The code has been tested with Python 3 and PyTorch 1.5.0. Note that the code in the folder pytorch_pretrained_bert
was originally from the Hugging Face team. With minor modifications, you can use the latest version of huggingface/transformers.
An example training command (using BERT-Base) is:
python main.py --do_train --data_dir=data/woz/ --bert_model=bert-base-uncased --output_dir=outputs
An example training command (using BERT-Large) is:
python main.py --do_train --data_dir=data/woz/ --bert_model=bert-large-uncased --output_dir=outputs
The table below shows the results on the WoZ restaurant reservation datasets.

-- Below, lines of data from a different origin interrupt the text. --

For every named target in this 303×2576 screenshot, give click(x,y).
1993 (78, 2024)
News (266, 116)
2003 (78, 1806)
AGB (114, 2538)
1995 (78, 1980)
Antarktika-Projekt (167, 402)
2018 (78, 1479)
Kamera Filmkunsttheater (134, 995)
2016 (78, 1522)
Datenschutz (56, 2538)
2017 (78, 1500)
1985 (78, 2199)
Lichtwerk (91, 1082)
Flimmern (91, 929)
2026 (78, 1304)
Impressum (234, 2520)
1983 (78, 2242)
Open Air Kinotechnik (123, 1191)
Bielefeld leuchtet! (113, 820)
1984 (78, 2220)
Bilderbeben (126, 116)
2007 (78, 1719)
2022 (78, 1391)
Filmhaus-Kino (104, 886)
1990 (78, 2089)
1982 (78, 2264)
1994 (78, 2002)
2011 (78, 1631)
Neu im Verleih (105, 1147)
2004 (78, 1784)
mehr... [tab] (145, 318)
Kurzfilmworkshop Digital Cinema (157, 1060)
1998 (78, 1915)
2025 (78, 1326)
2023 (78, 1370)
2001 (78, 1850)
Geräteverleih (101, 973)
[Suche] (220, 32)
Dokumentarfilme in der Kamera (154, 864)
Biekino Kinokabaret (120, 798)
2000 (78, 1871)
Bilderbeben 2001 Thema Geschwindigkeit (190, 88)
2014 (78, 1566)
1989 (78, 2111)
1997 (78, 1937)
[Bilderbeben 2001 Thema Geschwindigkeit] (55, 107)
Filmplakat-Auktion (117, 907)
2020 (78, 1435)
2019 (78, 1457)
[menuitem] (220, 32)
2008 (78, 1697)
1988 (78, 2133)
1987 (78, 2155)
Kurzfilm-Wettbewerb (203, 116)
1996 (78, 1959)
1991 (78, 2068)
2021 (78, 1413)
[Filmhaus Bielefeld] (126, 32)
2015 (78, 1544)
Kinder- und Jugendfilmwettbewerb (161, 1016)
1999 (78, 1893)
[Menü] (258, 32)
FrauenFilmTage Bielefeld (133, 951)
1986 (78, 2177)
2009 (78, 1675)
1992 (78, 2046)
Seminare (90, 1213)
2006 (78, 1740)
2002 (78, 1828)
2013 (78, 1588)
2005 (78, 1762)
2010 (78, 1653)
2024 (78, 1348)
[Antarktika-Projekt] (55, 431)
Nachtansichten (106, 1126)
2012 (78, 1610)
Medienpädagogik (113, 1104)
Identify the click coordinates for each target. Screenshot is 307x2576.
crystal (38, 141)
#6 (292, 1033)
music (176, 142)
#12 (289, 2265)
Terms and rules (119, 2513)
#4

Model | Joint Goal (WoZ) | Turn Request (WoZ) |
---|---|---|
Neural Belief Tracker - DNN | 84.4% | 91.2% |
Neural Belief Tracker - CNN | 84.2% | 91.6% |
GLAD | 88.1 ± 0.4% | 97.1 ± 0.2% |
Simple BERT Model (BERT-Base) | 90.5% | 97.6% |
The figure below shows the architecture of the simple BERT Model.
Please cite our related paper A Simple but Effective BERT Model for Dialog State Tracking on Resource-Limited Systems if you find this useful.